Exercise materials:

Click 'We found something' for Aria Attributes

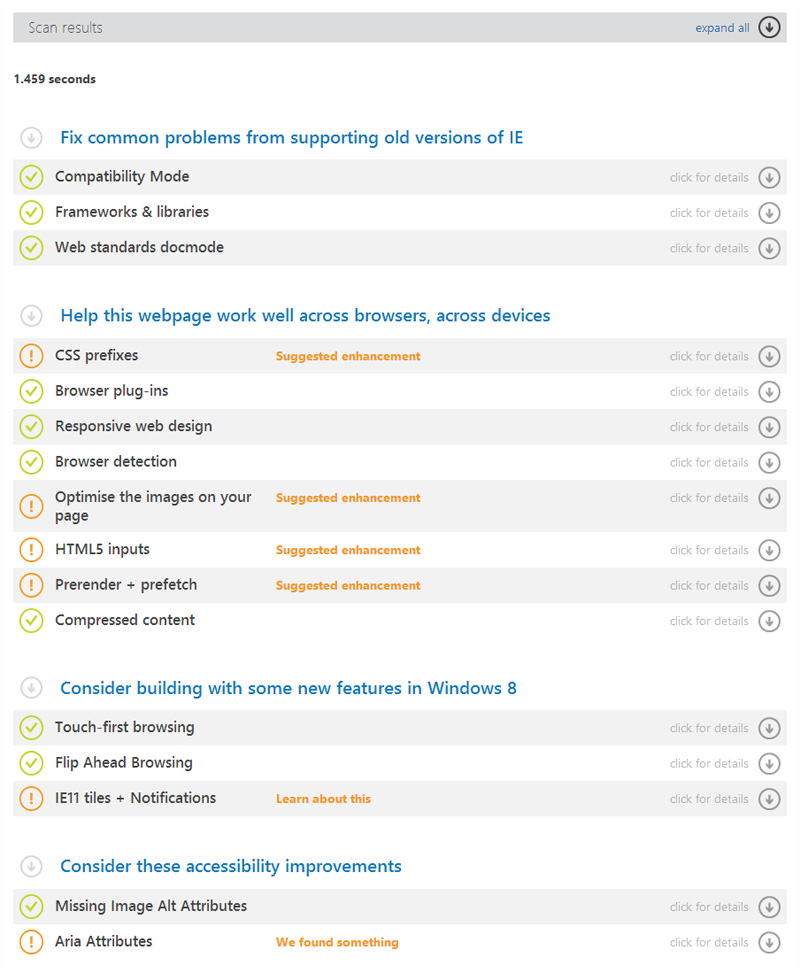[x=337, y=942]
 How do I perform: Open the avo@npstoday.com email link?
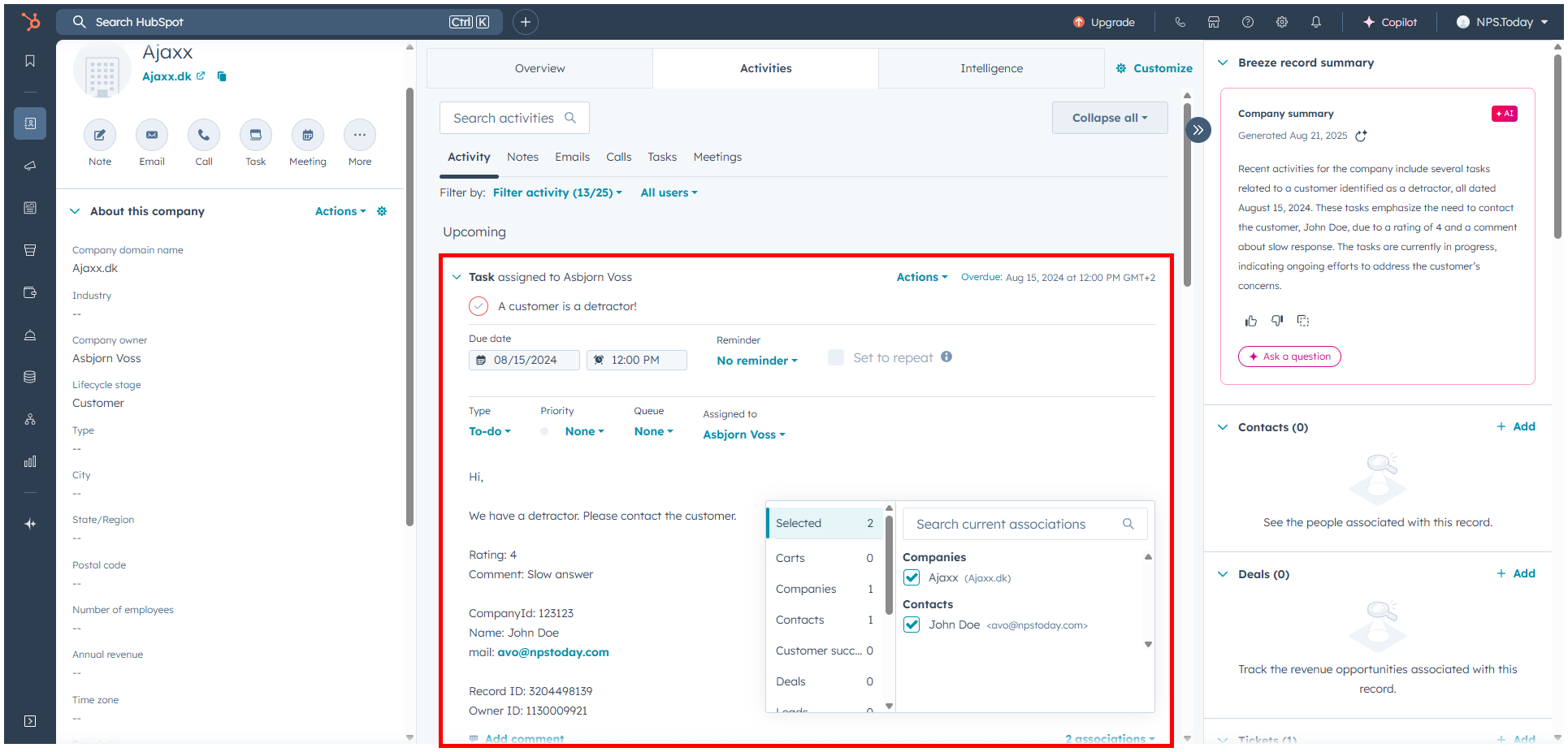pos(552,652)
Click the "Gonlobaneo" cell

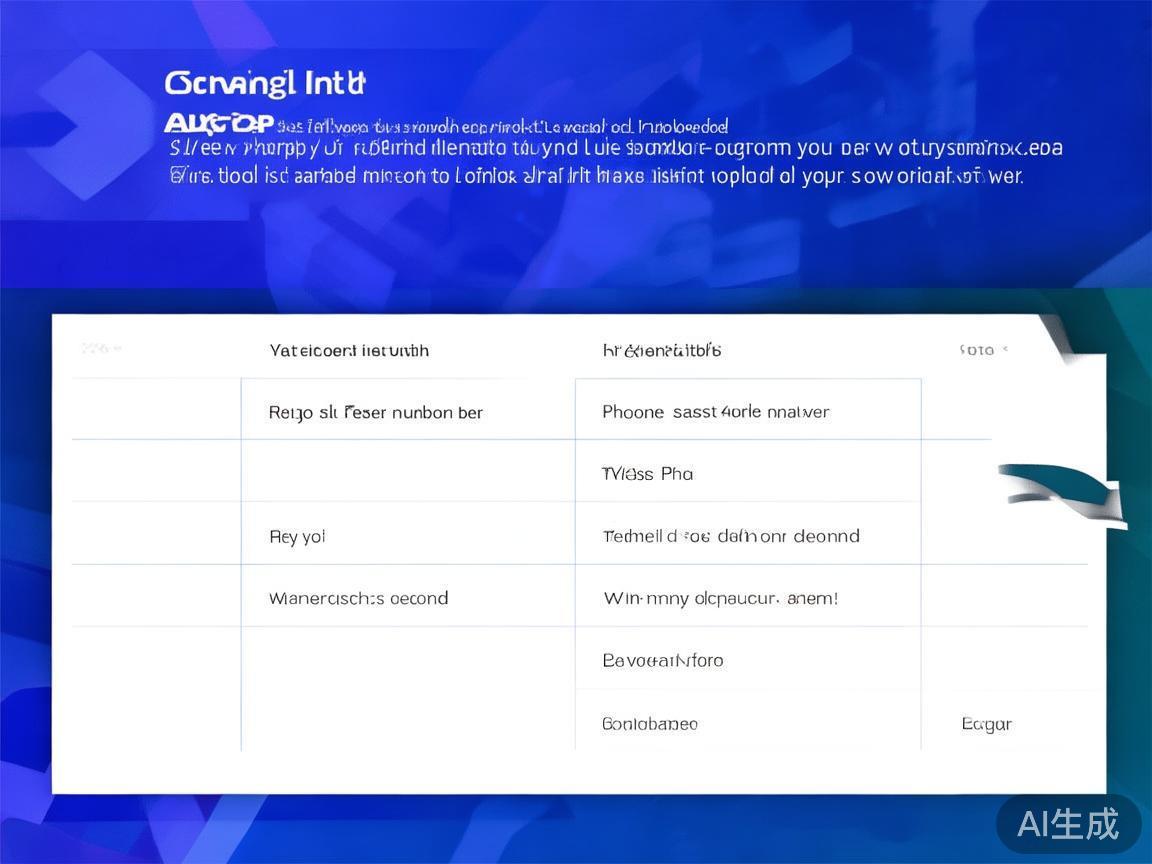(x=650, y=724)
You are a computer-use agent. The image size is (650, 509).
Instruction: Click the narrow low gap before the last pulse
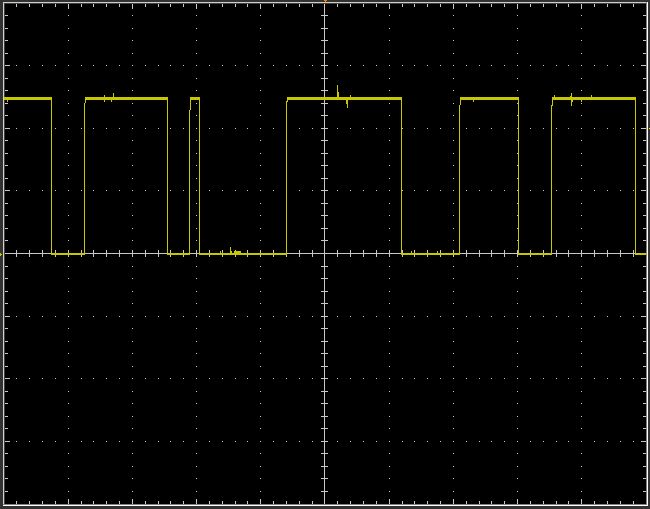pyautogui.click(x=535, y=254)
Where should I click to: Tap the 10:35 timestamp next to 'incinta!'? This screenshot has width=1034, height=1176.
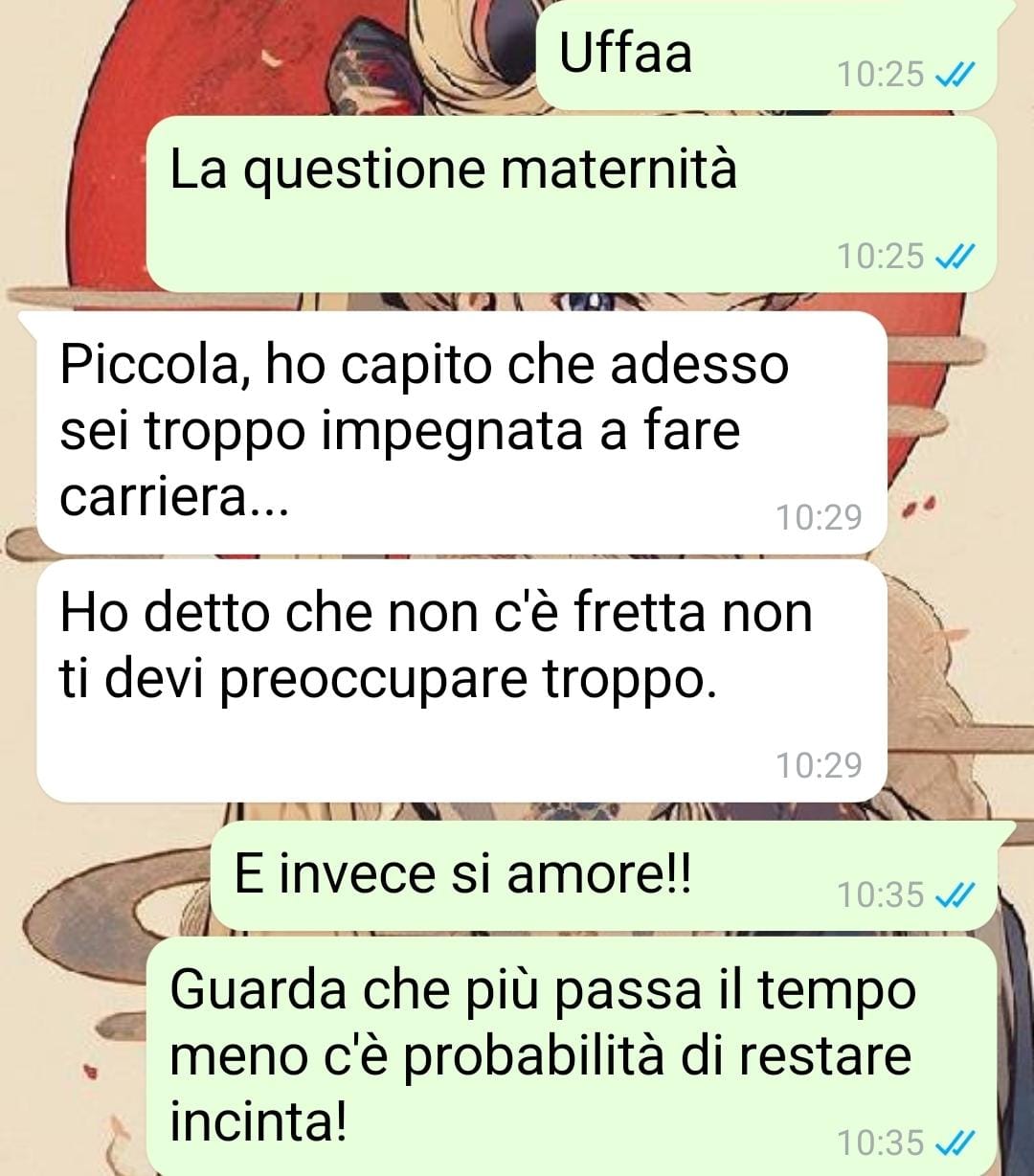[x=881, y=1142]
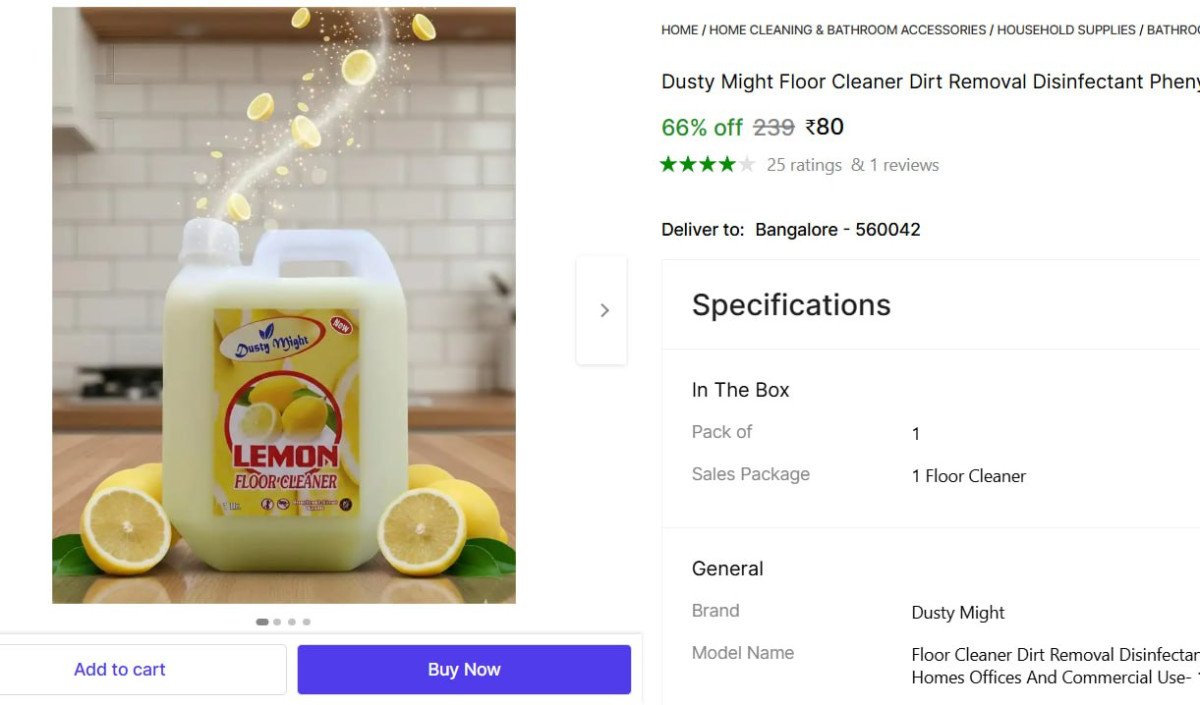Open Home Cleaning & Bathroom Accessories breadcrumb
Viewport: 1200px width, 705px height.
847,30
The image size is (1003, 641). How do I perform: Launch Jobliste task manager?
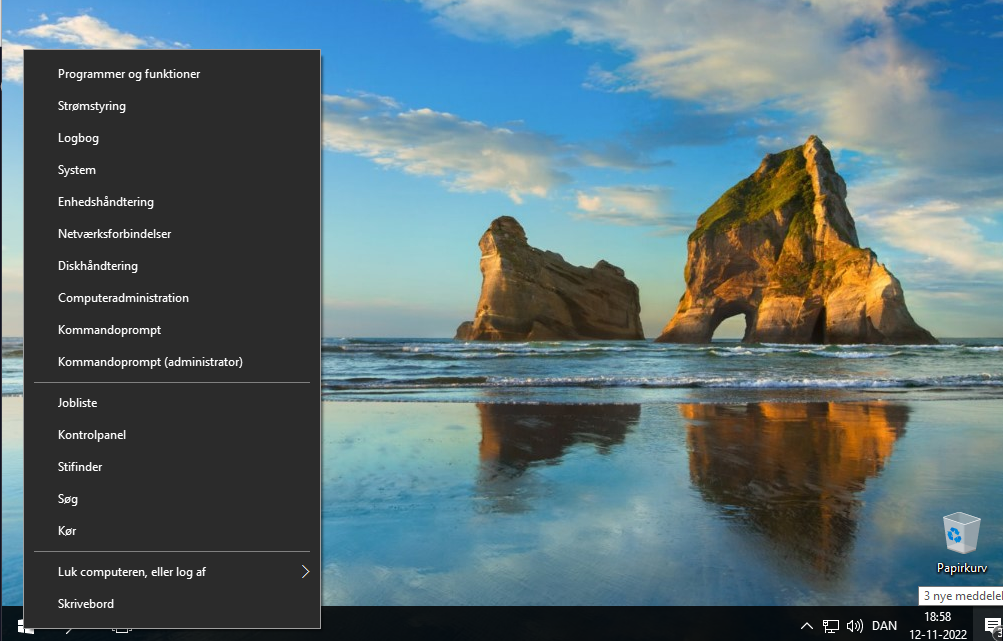pos(77,403)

Description of the task: Would you restate, word for word, the lines from the one holding "Instruction: Click the" through the end of the material above? Omit the pictures.

Solution for this task:
Instruction: Click the narrow low gap before the last pulse
pyautogui.click(x=535, y=254)
Where should I click to: Tap the 10:35 timestamp next to 'incinta!'? This screenshot has width=1034, height=1176.
[x=881, y=1142]
Open Home Cleaning & Bathroom Accessories breadcrumb
Viewport: 1200px width, 705px height.
847,30
The image size is (1003, 641). How do I perform: Launch Jobliste task manager?
pos(77,403)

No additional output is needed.